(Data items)

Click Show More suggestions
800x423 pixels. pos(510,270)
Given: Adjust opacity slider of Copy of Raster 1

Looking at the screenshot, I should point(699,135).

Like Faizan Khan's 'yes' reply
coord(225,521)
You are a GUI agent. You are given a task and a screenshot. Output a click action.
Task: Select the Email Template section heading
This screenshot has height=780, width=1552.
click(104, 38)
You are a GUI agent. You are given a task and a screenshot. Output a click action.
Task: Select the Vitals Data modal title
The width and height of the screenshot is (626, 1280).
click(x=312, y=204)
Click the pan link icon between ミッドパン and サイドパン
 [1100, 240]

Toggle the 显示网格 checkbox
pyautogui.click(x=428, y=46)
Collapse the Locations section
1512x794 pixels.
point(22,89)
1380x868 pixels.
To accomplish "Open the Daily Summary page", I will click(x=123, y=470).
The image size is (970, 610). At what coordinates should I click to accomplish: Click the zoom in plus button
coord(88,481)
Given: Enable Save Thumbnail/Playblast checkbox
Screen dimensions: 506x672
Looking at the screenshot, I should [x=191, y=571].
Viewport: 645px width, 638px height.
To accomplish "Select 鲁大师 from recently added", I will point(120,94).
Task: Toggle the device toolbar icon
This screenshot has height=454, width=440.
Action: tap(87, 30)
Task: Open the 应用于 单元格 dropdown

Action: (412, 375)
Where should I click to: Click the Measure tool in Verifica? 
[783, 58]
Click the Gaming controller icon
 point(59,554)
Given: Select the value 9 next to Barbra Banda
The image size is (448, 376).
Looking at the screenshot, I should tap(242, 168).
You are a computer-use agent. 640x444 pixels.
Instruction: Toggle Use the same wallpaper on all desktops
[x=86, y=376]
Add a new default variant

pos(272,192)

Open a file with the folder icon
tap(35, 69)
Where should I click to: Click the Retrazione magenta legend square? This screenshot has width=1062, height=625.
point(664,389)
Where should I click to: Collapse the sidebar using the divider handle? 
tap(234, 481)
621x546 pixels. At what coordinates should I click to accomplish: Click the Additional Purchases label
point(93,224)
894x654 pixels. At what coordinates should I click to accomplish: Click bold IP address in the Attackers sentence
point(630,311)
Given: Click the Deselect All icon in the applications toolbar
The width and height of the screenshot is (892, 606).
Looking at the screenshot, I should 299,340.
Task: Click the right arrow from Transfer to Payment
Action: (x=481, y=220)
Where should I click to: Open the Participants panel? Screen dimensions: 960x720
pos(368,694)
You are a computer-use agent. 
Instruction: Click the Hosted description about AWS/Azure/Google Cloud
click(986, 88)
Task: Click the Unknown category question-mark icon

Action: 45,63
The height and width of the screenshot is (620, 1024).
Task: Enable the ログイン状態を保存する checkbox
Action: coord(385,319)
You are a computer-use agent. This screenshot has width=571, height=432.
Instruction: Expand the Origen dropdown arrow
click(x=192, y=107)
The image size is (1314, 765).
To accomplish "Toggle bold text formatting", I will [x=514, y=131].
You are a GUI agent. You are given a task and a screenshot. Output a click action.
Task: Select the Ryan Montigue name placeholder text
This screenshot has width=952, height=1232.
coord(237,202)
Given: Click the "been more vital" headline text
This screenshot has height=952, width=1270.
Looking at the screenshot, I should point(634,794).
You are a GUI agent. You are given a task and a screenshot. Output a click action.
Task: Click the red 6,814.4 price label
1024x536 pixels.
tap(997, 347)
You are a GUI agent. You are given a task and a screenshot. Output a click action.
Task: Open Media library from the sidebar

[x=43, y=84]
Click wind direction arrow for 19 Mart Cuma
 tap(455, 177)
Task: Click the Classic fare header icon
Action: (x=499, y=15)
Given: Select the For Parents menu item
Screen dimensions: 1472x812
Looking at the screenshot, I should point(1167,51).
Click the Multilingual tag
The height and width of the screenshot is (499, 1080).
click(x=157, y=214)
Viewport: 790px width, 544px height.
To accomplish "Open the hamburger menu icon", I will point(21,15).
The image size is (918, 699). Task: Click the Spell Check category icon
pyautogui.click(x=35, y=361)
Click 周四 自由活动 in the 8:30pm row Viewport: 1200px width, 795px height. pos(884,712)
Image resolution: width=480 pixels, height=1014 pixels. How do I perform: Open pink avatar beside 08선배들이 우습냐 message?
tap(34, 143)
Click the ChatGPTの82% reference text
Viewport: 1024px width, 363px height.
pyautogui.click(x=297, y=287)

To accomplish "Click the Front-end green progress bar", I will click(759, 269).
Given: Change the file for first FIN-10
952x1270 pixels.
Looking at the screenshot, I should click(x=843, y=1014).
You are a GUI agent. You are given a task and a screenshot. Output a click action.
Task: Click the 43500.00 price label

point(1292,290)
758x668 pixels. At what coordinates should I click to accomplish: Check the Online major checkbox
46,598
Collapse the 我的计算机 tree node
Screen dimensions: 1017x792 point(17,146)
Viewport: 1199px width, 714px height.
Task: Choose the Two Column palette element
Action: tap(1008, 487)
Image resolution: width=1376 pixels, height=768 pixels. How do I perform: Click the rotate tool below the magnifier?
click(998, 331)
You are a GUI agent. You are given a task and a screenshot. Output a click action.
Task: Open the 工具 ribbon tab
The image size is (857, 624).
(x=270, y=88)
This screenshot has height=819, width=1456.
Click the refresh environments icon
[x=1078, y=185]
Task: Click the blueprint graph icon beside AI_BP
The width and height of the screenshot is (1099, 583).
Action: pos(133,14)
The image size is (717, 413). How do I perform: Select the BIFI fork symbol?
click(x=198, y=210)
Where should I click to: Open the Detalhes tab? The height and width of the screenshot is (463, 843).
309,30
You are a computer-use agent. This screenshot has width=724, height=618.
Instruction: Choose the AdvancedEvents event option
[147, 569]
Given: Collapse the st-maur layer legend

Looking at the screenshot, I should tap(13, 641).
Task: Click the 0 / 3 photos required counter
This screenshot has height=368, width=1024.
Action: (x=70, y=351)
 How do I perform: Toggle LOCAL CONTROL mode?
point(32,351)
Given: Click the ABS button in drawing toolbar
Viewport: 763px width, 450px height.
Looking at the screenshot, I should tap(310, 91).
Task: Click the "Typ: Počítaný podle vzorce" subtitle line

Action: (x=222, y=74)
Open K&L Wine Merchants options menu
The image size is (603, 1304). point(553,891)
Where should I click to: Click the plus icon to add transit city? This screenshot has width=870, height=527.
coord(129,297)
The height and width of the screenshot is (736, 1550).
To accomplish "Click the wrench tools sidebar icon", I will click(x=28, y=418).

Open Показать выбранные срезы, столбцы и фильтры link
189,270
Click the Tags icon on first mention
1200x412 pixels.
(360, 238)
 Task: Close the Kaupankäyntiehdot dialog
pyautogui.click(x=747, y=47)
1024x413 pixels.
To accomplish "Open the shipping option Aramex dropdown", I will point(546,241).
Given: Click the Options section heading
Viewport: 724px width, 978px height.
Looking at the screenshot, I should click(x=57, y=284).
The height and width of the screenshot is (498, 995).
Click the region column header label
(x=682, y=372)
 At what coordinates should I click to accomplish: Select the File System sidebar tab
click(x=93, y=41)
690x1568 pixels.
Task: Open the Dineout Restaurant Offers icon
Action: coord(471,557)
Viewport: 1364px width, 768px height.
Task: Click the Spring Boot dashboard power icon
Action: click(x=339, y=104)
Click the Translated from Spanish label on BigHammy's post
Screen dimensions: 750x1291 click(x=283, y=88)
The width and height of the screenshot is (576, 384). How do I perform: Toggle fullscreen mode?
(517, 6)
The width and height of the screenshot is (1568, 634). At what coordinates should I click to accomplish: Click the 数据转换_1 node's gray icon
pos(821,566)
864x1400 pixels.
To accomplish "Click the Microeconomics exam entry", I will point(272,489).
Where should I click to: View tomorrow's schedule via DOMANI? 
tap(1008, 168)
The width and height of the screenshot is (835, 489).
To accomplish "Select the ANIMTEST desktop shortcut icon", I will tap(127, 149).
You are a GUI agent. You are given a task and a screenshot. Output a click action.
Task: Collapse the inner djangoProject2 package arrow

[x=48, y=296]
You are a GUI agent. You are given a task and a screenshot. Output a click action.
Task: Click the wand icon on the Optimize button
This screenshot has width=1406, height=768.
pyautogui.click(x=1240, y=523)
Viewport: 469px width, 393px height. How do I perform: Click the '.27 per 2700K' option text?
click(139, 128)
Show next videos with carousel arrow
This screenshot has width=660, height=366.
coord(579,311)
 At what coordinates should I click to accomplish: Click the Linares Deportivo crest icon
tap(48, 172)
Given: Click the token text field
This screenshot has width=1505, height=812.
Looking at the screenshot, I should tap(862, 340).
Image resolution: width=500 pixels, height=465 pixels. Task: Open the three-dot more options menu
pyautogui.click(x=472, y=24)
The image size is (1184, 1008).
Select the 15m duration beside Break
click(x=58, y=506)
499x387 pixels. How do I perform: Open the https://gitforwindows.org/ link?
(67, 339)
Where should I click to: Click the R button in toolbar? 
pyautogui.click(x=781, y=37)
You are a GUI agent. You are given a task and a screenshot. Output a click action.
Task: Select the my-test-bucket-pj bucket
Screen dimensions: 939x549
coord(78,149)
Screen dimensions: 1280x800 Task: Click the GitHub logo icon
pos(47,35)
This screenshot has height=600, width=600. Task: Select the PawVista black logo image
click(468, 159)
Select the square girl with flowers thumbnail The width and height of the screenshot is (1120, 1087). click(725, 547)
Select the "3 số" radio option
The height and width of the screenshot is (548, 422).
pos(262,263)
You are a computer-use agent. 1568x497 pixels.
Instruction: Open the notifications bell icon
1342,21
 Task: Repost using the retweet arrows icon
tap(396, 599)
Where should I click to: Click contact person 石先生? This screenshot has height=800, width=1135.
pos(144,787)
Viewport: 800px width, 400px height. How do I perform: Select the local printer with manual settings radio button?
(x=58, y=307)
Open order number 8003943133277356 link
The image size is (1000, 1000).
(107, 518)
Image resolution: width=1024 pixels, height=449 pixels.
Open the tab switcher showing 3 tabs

§ **Work item**
Could you please copy the lines above exactly, beginning at the first and ending at the line that contains "Collapse the Locations section"?

§ **Solution to the problem**
Click Show More suggestions
800x423 pixels. pos(510,270)
Given: Adjust opacity slider of Copy of Raster 1

Looking at the screenshot, I should point(699,135).

Like Faizan Khan's 'yes' reply
coord(225,521)
You are a GUI agent. You are given a task and a screenshot. Output a click action.
Task: Select the Email Template section heading
This screenshot has height=780, width=1552.
click(104, 38)
You are a GUI agent. You are given a task and a screenshot. Output a click action.
Task: Select the Vitals Data modal title
The width and height of the screenshot is (626, 1280).
click(x=312, y=204)
Click the pan link icon between ミッドパン and サイドパン
 [1100, 240]

Toggle the 显示网格 checkbox
pyautogui.click(x=428, y=46)
Collapse the Locations section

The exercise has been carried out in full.